During this time the aftermarket produced Gerard Karpik’s M10 replacement skid. While the M10 did deliver a remarkable ride, there was and still is a limited market for pricey accessories. The M10 wasn’t cheap.
Polaris was in an incredible growth mode that saw the company produce 100,000 sleds annually during the 90s.
They took a wild stab in the dark and built an Indy with an unheard-of 12 inches of rear travel – slightly less in the front.
The Indy XLT and Indy RX-L were the first recipients of XTRA 12 and they hit the ground running, establishing a level of ride compliance no production snowmobile had ever achieved.
Our first exposure to XTRA 12 was overwhelmingly favorable, save one wrinkle. The Indy’s low friction, free rolling character was significantly degraded by the obtuse angle-of-attack necessary to produce a foot of rail travel.
Some of the early XTRA 12s came with only one shock however, Polaris wisely inserted an “anti-bottoming” coil-over on the rear arm.
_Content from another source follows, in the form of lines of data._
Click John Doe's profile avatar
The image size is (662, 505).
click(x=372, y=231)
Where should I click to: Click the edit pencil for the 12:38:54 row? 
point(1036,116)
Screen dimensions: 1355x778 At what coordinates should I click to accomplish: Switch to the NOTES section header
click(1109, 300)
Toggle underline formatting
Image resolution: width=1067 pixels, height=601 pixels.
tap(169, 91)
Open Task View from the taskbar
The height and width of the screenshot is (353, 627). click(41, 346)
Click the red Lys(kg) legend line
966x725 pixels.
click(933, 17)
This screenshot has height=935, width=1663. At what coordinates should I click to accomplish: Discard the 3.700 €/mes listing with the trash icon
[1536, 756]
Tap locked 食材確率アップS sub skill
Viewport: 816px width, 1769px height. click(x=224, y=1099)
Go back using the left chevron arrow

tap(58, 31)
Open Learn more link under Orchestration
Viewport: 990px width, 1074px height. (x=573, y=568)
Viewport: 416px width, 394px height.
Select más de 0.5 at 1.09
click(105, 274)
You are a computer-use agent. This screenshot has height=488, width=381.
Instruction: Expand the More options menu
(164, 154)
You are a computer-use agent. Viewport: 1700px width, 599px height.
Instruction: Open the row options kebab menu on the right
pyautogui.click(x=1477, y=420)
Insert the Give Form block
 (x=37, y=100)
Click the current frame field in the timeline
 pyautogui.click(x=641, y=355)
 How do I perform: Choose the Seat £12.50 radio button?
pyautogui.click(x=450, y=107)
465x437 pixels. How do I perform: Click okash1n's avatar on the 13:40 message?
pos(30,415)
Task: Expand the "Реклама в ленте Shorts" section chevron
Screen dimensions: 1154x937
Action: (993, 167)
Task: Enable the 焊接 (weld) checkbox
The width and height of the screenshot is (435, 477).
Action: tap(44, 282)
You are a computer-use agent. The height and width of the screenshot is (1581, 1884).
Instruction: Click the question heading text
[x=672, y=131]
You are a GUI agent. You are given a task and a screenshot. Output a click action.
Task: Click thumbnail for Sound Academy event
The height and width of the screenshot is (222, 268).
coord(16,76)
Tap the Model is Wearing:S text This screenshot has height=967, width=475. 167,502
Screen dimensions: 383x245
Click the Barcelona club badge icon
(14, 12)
XTRA 12 was a falling rate suspension requiring proper set up, particularly the need to allow for copious ride-in or drop-out.
Those who spun up the preload collars too far front and rear experienced a tippy, unpredictable ride.
Because the venerable Indy chassis was used, the increased travel XTRA 12 produced a tangible measure of bump steer at the front end.
In the end, the XTRA 12 Indy is remembered as a love-hate snowmobile, however, the XTRA 12 suspension system inextricably altered snowmobilers expectations for improved ride quality.
The Indy XTRA 12 gets the nod for raising the industry benchmark for snowmobile comfort.